So once upon a time, I was a total tofu skeptic. No matter how many times I tried it, it never satisfied me. Then I went to China. And while there I realized that there were hundreds of different preparations for tofu, as well as several kinds of tofu. Being the adventurous eater that I am, I tried a few of them. And then I found out that tofu can actually be really really good. But every time I tried to make tofu at home, it always ended up being a disappointment. So I relegated tofu to the category of restaurant-only foods which also includes soft-shell crabs and various other ingredients that I am either too lazy to prepare at home, or for lack of space or proper equipment I cannot prepare at home (e.g. an immersion circulator to sous vide various meats). There aren't a lot of items in the restaurant-only category, but there are enough to curtail my kitchen experiments somewhat. Since tofu isn't exactly difficult to prepare I would periodically consider taking it off my personal version of a no-fly list, only to chicken out. Actually, it wasn't so much that I chickened out, but there just aren't that many must try recipes I came across involving tofu to make me reevaluate my stance. Then I purchased The Steamy Kitchen Cookbook late last year, and found several tofu recipes that looked very promising. I decided I had to give tofu another try. Our first tofu experiment from the cookbook was Jaden's Spicy Korean Tofu Stew. It was delicious. After that, tofu was officially back on my kitchen roster. Without this cookbook, I don't know how long it would have taken me to try tofu again!
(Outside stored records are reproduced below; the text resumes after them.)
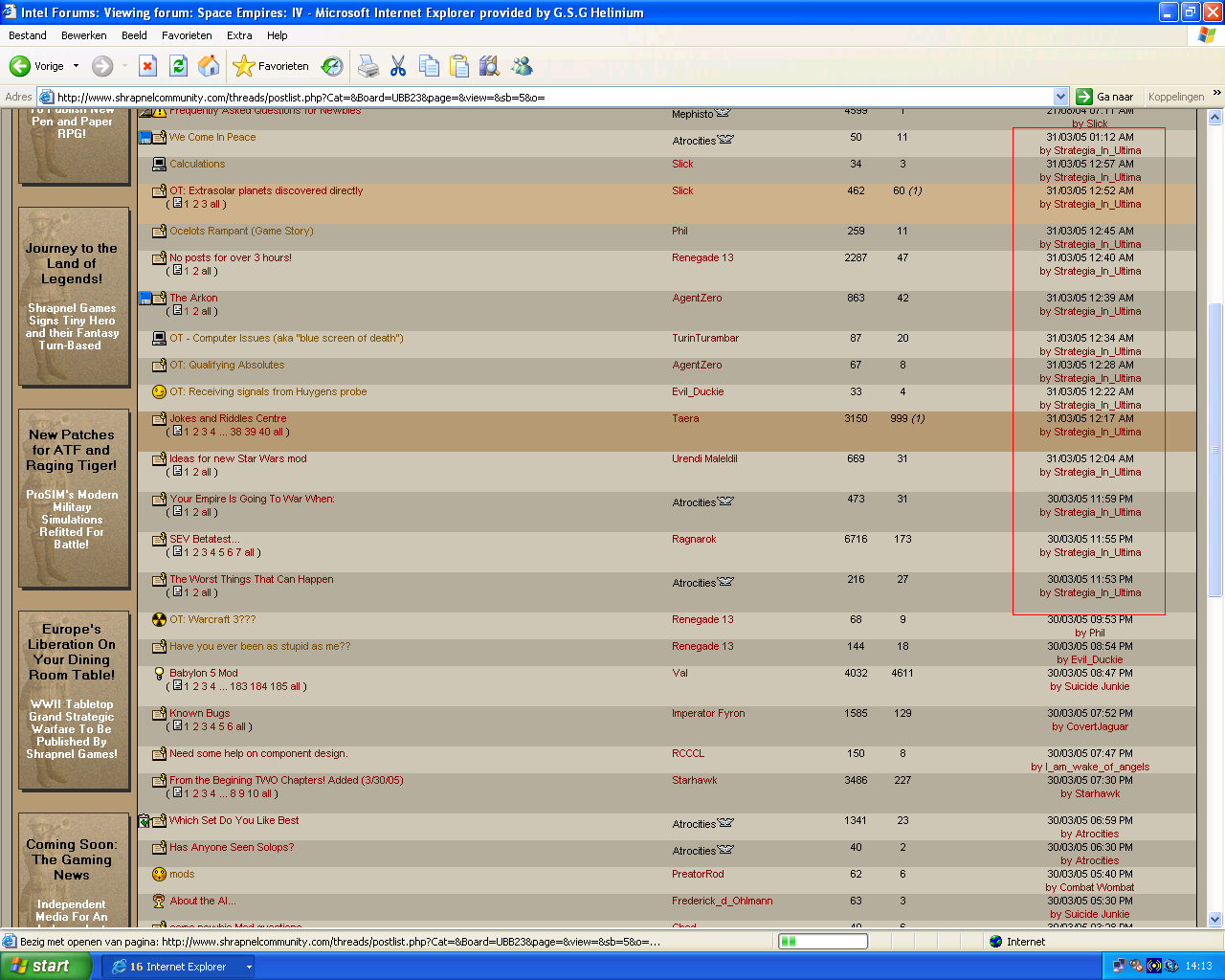Open the 'Babylon 5 Mod' thread link
Image resolution: width=1225 pixels, height=980 pixels.
tap(203, 673)
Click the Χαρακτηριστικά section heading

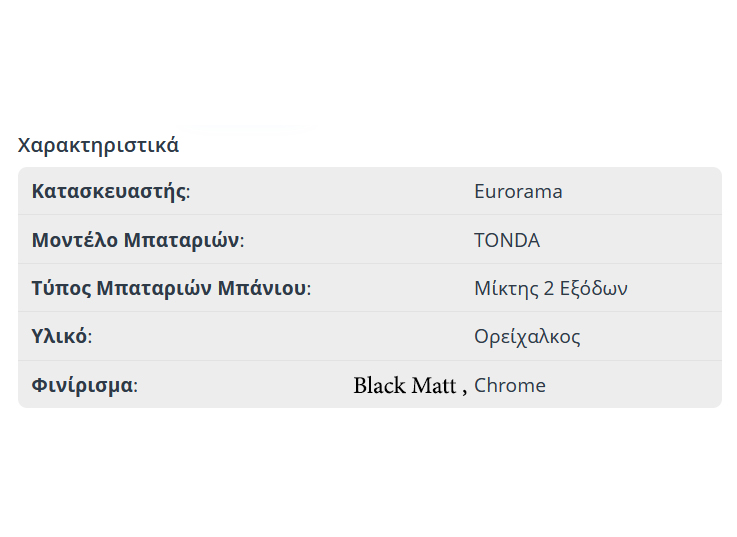coord(98,145)
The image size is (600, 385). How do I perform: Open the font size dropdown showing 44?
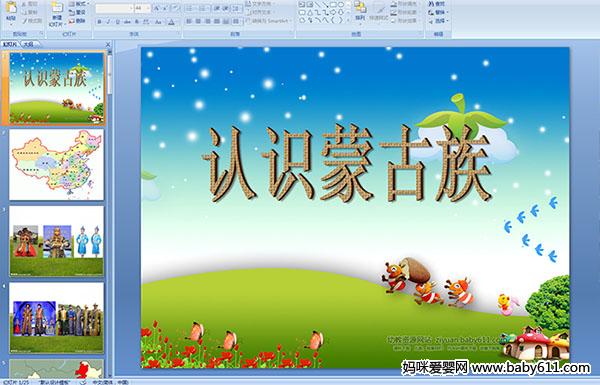[x=142, y=8]
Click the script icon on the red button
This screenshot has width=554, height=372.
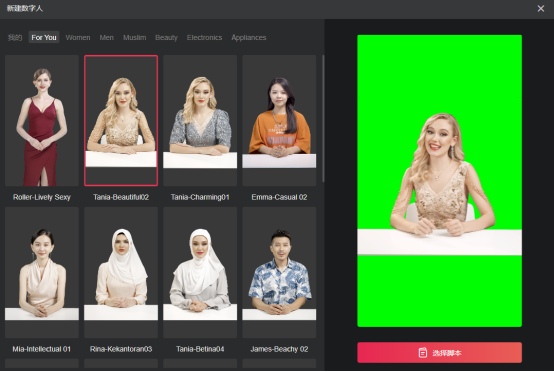click(423, 353)
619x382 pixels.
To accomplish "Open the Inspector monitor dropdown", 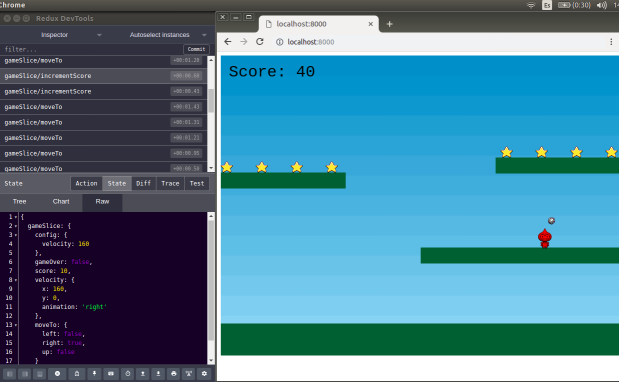I will pyautogui.click(x=71, y=35).
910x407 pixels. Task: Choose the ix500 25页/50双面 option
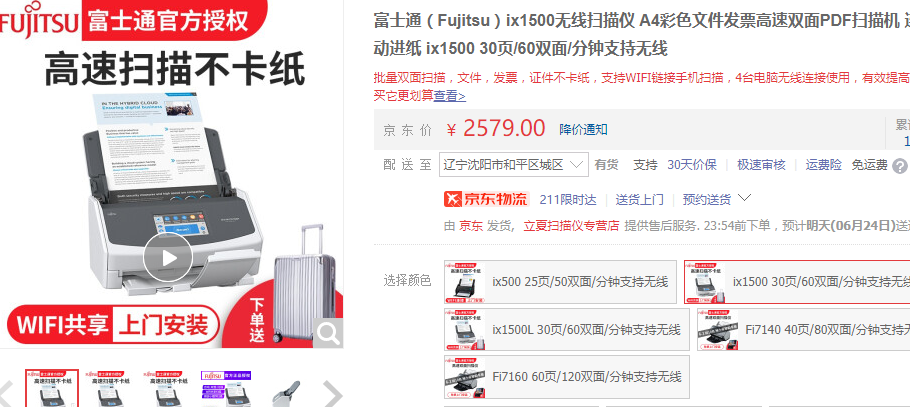[560, 282]
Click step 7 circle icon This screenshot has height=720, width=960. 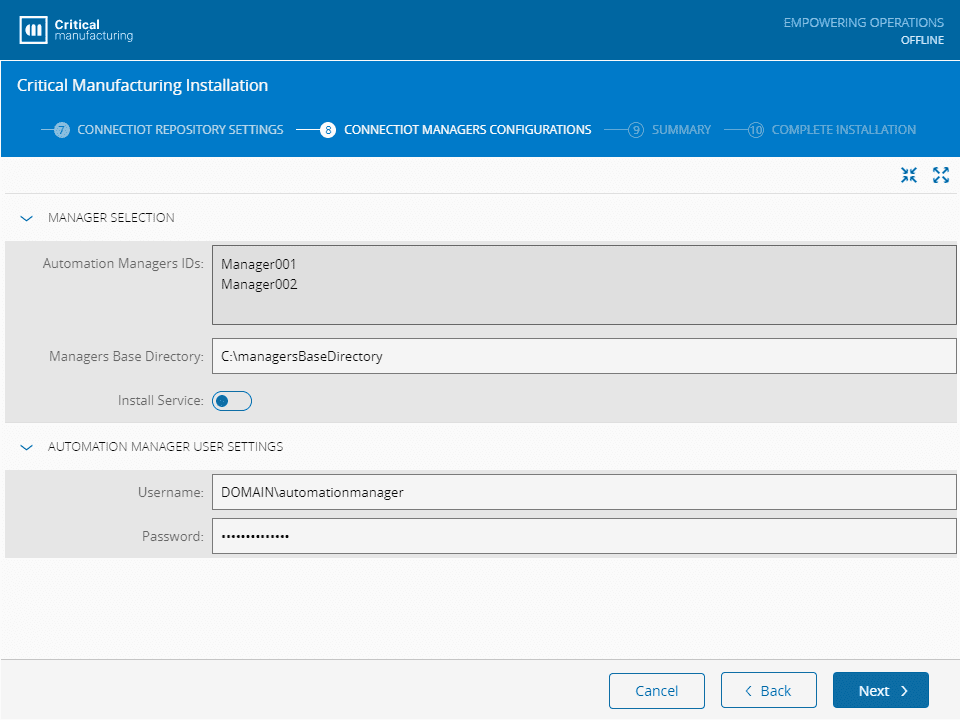point(62,130)
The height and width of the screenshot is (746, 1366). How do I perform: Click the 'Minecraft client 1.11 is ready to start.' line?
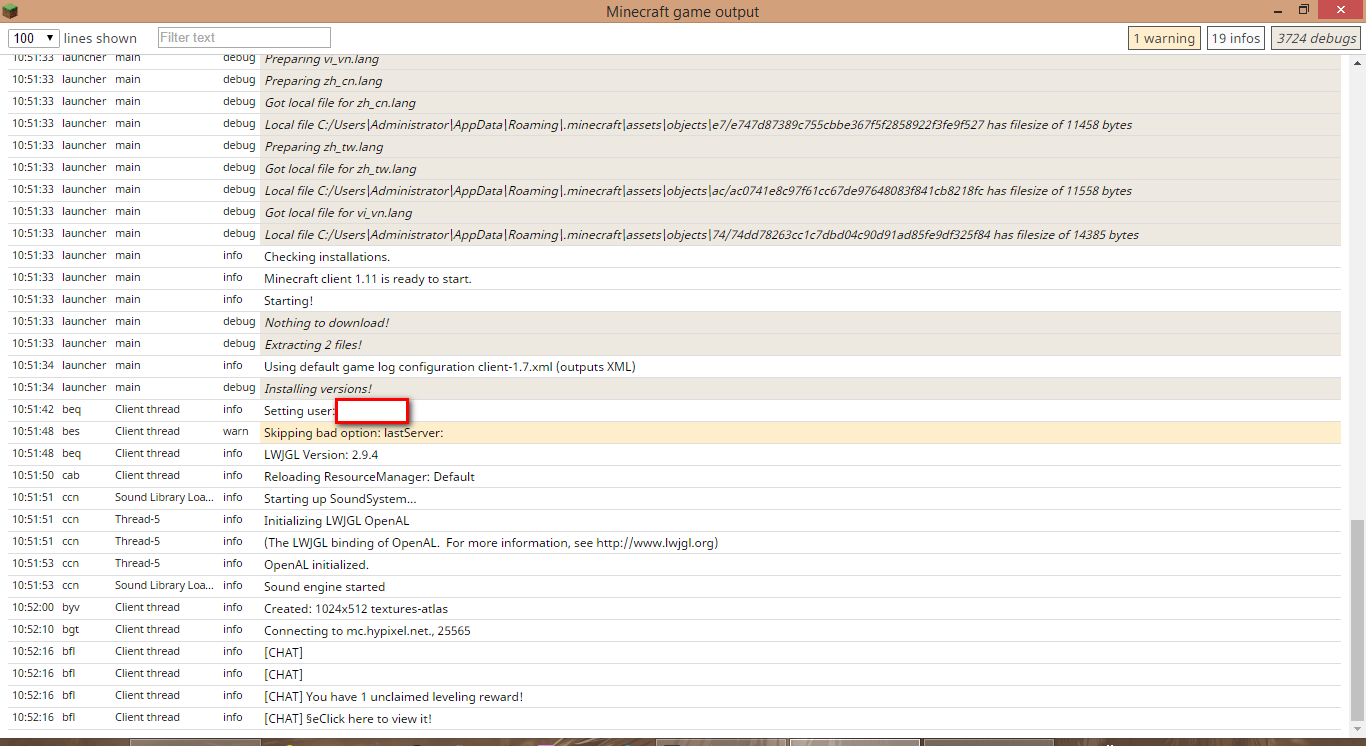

Jaden describes this tofu recipe as being ideal for beginners and I think that while beginners would love it, more seasoned tofu eaters would be equally enamored. The sauce is the perfect mix of salty, sweet and spicy. The tofu is sliced thin before being pan-fried so that the exterior is nice and crispy, so that gave the dish a wonderful texture. Jaden lets her tofu fly solo, but I wanted to get a few more fresh ingredients into my lunch so I served the tofu on top of a bed of baby spinach and then drizzled the tofu with the warm sauce, which ended up dressing the spinach as it pooled underneath. Yum. It was the perfect healthy midweek lunch!
Recipe after the jump!
Pan-Fried Tofu with Dark Sweet Soy Sauce
Adapted from The Steamy Kitchen Cookbook
By Jaden Hair
2 tbsp tamari (dark soy sauce)
2 tbsp honey
1 tsp rice vinegar
1 tsp sambal oelek (aka chili-garlic sauce)
14-oz block firm tofu
2 tbsp peanut oil
1 tbsp minced garlic
1 tsp minced ginger
1 green Thai chili, minced
1 scallion, chopped
large handful baby spinach (about 1 cup unpacked)
In a small bowl, combine tamari, honey, rice vinegar and sambal. Stir to combine. Set aside.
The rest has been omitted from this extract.